A idolatria do “eu” germinou um espírito de liquidez – “espírito bom para comer”, um espírito de facilidade – “espírito agradável aos olhos” e um espírito de egocentrismo – “espírito desejável por dar entendimento”.
A pandemia veio e precisou solidez, apresentou dificuldade e exigiu alteridade, necessitando de um outro espírito. Um espírito que recupere o “paraíso perdido” por causa do “espírito da serpente”. A humanidade não foi feita para apenas o que é “bom para comer”, o que é “agradável aos olhos” e o que é “desejável por dar entendimento”. Ela, sim, foi criada para ser “imagem e semelhança de Deus”.
Ela foi animada pelo “ruah de Deus” (ruah, em hebraico propriamente significa “espírito”) soprado por Deus nas suas narinas. É o espírito do SER e não apenas do ter, é o espírito do AMAR e não apenas do aproveitar-se, é o espírito do SERVIR e não apenas do poder. A humanidade não tem direito de ficar só com o “eu”: o “eu” que está dentro de “Deus”. Não fomos feitos para idolatrar o “eu”, mas para adorar a “Deus”. Somente o “eu” em/com “Deus” ganha solidez, fortalece-se com a dificuldade e abre-se para a alteridade.
O “espírito da serpente” substitui o “ruah de Deus”. Com isso inaugurou-se a “lógica de Caim”: a do “quem tem mais, pode mais, chora menos”. Mas essa lógica, infelizmente, acaba em homicídio, fratricídio e cosmicídio. Urge a decisiva necessidade de uma revolução do “ruah de Deus”. É hora de interromper com a lógica de Caim – do interesse e da morte – para abraçar novamente a lógica de Abel – da gratuidade e da vida.
É hora de cessar em escutar a voz astuta do “espírito da serpente” e abrir os ouvidos para escutar a voz eterna do “ruah de Deus”. A pandemia, assim, torna-se um convite para voltarmos para a lógica de Abel acolhendo o “ruah de Deus” e eliminarmos corajosamente a lógica do Caim acolhendo o “espírito da serpente”. O Caim da morte deve dar lugar ao Abel da vida.
O espírito da serpente do Caim da morte, que constrói torres de Babel, deve ser constantemente derrubado.

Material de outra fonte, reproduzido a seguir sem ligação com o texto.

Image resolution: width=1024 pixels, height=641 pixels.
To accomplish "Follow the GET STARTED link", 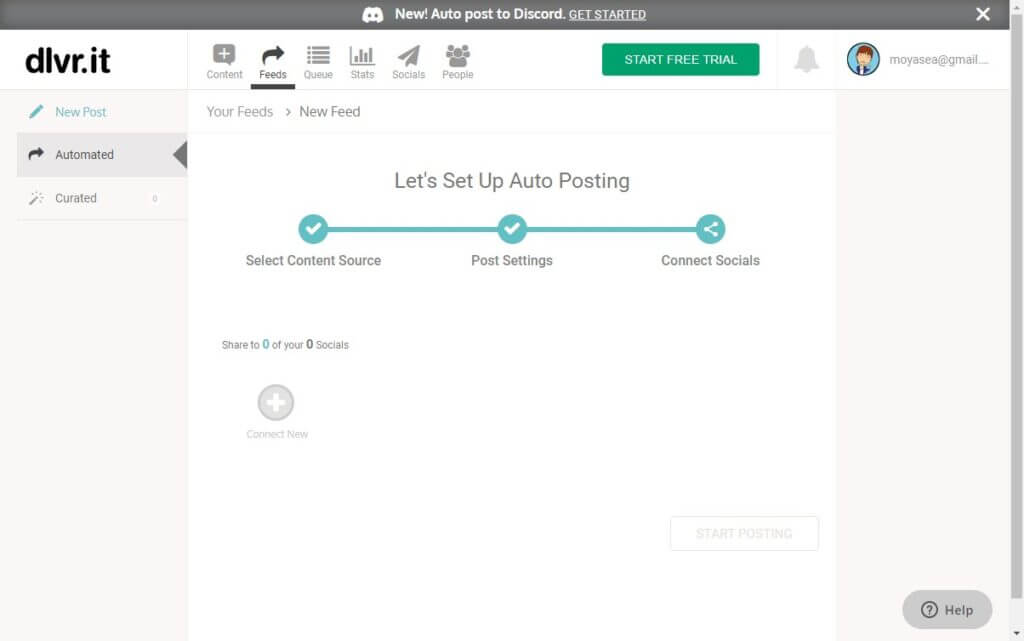I will 607,15.
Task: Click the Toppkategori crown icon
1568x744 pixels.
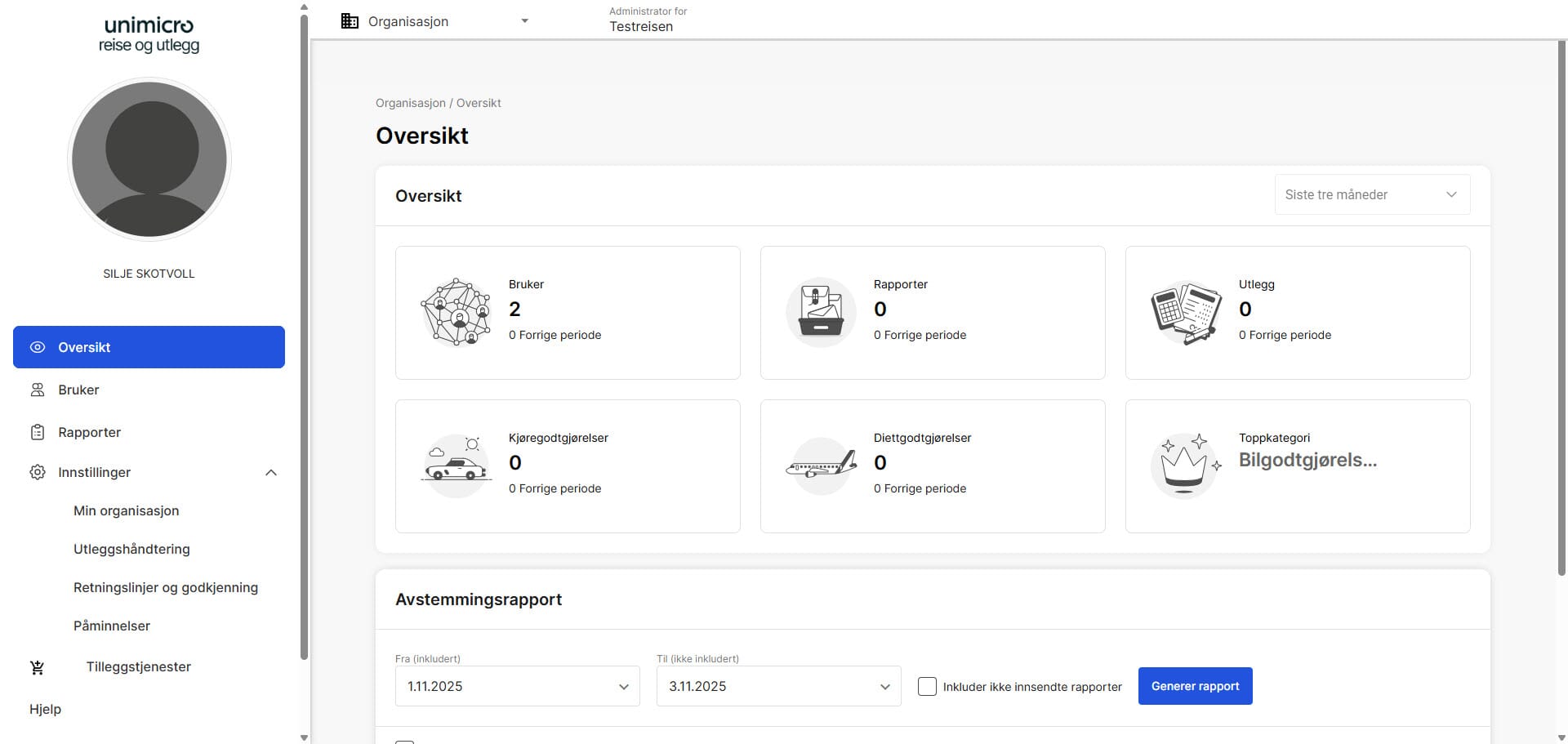Action: [1184, 466]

O ruah de Deus do Abel da vida, que cria Pentecostes, deve ser constantemente vitorioso. De um lado a pandemia está escancarando o espírito da serpente do Caim da morte. De outro lado a pandemia está desejando o ruah de Deus do Abel da vida. Os irmãos e irmãs que creem em Cristo, todos são convidados para celebrarem o ruah de Deus do Abel da vida neste domingo de Pentecostes.
E os homens e mulheres de boa vontade, todos são convidados para abraçarem um outro espírito que não é o espírito da serpente do Caim neste tempo de pandemia. Todos nós, seres humanos, precisamos de um outro espírito, do ruah de Deus, do Espírito Santo. Somente com ele, “como vento forte e língua de fogo” (At. 2), criaremos uma nova civilização do amor com e após esta pandemia. Não podemos deixar de lado este convite para um outro espírito!
Dom Jacinto Bergmann, Arcebispo Metropolitano da Igreja Católica de Pelotas.